Table of Contents
Smart Materials Research
Volume 2012, Article ID 513271, 12 pages
http://dx.doi.org/10.1155/2012/513271
Research Article

Finite Element Analysis and Vibration Control of a Deep Composite Cylindrical Shell Using MFC Actuators

1Mechanical Engineering Department, PVP Siddhartha Institute of Technology, Kanuru, Vijayawada 520007, Andhra Pradesh, India
2Structural Technologies Division, National Aerospace Laboratories, Bangalore 560017, India

Received 29 November 2011; Revised 25 January 2012; Accepted 3 February 2012

Academic Editor: Osama J. Aldraihem

Copyright © 2012 Gangolu Vijay Kumar et al. This is an open access article distributed under the Creative Commons Attribution License, which permits unrestricted use, distribution, and reproduction in any medium, provided the original work is properly cited.

Abstract

A four-node composite facet-shell element is developed, accounting for electromechanical coupling of Macrofiber Composite (MFC) and conventional PZT patches. Further a warping correction is included in order to capture correctly the induced strain of conformable MFC, surface bonded on a cylindrical shell. The element performance to model the relations between in-plane electric field to normal strains is examined with the help of experiment and ANSYS analysis. In ANSYS, a simple modeling scheme is proposed for MFC using a parallel capacitors concept. The independent modal space control technique has been revisited to address the control of combination resonances through a selective modal space control scheme, where two or more modes can be combined to form the vibrating system or plant in modal domain.

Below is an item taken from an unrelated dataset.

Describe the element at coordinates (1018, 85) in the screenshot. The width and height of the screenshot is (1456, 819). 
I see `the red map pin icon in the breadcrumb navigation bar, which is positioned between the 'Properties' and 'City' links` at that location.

The developed control schemes are implemented in a digital processor using DS1104 and the closed-loop vibration control experiments are conducted on a CFRP shell structure. The influence of directionally induced actuation of MFC actuators on elastic couplings of composite shell is studied theoretically and is subsequently demonstrated in experiments. MFC actuators provide the much needed optimization domain for achieving the vibration control of combination resonances of elastically coupled deep-shell structure.